The question of what to do with employee assistance programs or EAP when Parity legislation drastically expands behavioral health coverage is not new. We have been dealing with this question for more than a decade. The questions take on several different flavors:
- Is it true that mental health and substance abuse coverage will be so enhanced that employers who are concerned about costs will consider terminating their EAP? Yes. That’s already begun to happen.
- Is it true that many EAPs are already a function of the managed behavioral health organization (MBHO) carve-out tasked with managing Parity implementation and coverage? Yes. All of the largest MBHOs covering well over 100 million lives also provide or are capable of providing EAP services. Most of them were EAPs long before they were MBHOs.

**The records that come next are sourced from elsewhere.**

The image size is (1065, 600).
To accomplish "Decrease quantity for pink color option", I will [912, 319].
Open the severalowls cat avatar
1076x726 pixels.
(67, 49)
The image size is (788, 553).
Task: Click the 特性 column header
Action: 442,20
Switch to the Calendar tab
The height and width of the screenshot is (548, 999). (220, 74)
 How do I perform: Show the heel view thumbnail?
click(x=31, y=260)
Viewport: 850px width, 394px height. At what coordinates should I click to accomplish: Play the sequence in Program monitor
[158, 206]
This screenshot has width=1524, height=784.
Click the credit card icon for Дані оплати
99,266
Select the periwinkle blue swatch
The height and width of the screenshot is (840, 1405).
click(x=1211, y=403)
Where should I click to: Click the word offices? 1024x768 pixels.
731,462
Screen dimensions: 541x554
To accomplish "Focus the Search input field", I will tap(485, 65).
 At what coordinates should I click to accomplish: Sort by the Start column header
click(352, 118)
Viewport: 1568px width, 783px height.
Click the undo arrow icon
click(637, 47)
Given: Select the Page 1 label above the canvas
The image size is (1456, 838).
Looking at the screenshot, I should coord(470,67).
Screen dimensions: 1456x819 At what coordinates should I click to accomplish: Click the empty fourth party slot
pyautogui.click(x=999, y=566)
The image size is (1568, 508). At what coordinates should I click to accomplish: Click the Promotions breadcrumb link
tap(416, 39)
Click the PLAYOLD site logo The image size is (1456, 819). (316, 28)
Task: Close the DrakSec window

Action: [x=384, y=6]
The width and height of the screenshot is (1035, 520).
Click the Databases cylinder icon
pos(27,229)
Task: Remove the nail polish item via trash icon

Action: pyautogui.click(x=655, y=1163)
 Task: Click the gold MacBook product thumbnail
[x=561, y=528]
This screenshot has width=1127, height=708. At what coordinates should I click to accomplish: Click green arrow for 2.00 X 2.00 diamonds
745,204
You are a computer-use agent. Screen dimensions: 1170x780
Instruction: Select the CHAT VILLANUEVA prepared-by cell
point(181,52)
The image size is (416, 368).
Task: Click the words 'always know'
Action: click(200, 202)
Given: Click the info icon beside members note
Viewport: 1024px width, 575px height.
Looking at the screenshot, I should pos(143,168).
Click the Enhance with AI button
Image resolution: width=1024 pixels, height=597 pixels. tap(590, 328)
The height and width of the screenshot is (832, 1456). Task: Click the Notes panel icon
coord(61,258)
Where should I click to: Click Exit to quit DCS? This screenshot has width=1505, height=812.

- Is there a reason to keep EAP services in place after Parity takes effect? This author believes the answer is “yes” however, some people will think “it depends” is a better answer.
It Depends
First of all, the question of whether or not to keep an EAP in place or to expand its role misses an important point: EAP and mental benefits exist for different purposes. They are different forms of coverage serving different functions. To say that the EAP is expendable because behavioral health coverage is expanding fails to recognize that EAP typically provides services that fall far outside that coverage and meet important workplace needs:
- EAP provides counseling services for a wide range of issues. One of the most important functions an EAP serves is too address workplace issues that are not diagnosis related. These are situational concerns involving conflict, poor performance, family concerns (such as the burden of elder care), and early intervention where other behavioral health needs are concerned.
- EAP is not just a service for employees. The workplace or employer avails themselves of very important services as well. EAP professionals provide Critical Incident Debriefing services; HR support in difficult situations; executive consulting and coaching; training in everything from dealing with team dynamics to confronting addiction; employee communications including newsletters, web sites and presentations; and the staple service of Assess & Refer. The EAP offers a limited number of sessions designed to professionally evaluate the nature of a problem and make a well-informed referral to the most appropriate local provider.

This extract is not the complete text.